Duncan also directed the E-Board members to check into resistance efforts in California, where some “smart-meter” programs have ended up in court over charges that the utilities involved were basing their programs on invalid or insufficient research and threatening the health of their customers.

“We are asking the board to work with us,” Rose told the E-Board members, explaining that she and her partners lack the clout to force the utilities to give up needed information.

In addition to the doubts and concerns about the new technology, Duncan told the board members, “The smart meter program is in a state of collapse,” due in part to the determination of detractors to root out information disproving the claims of the industry.
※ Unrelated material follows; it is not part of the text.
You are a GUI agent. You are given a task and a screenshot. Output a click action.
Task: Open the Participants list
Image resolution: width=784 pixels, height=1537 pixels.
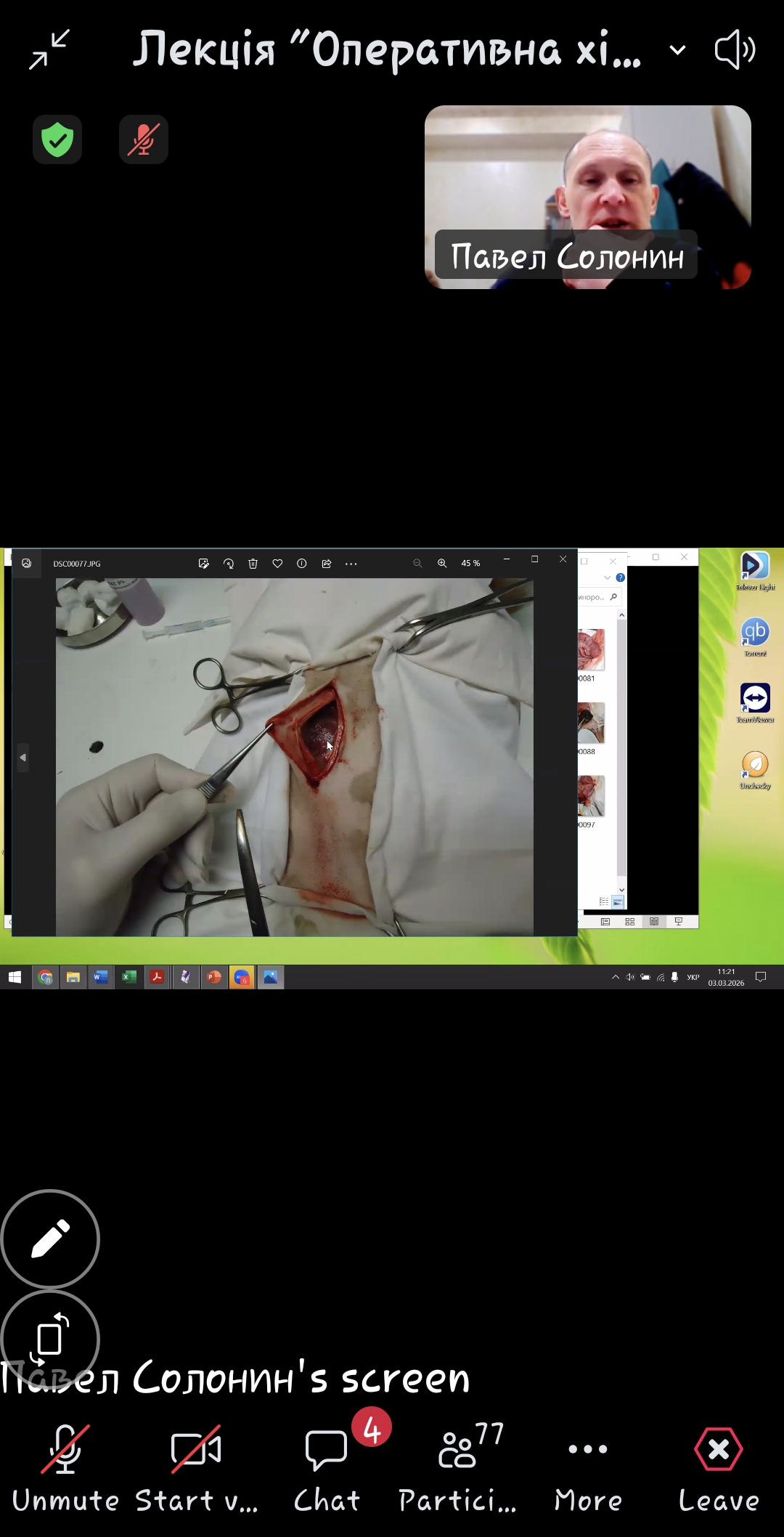(x=457, y=1467)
The members of the E-Board seemed disposed to go along with the request for assistance, although they were not prepared to do so on Monday night.

Instead, they asked that Powell and Rose work with the subcommittee, first by providing the subcommittee members with information about the issue, and with questions that could be put to Holy Cross.

“It’s real easy to go down the rabbit hole in some of these discussions,” board chair Jeff Lauckhart told The Sopris Sun on Tuesday. “I think the board is kind of unsure about the science.”

He said the subcommittee, which is made up of Lauckhart and members Chris Ellis and Scott Mills, will be meeting with Powell and Rose over the coming weeks, and may have a report for the full E-Board by its regular meeting in late July.

Published in The Sopris Sun on July 2, 2015.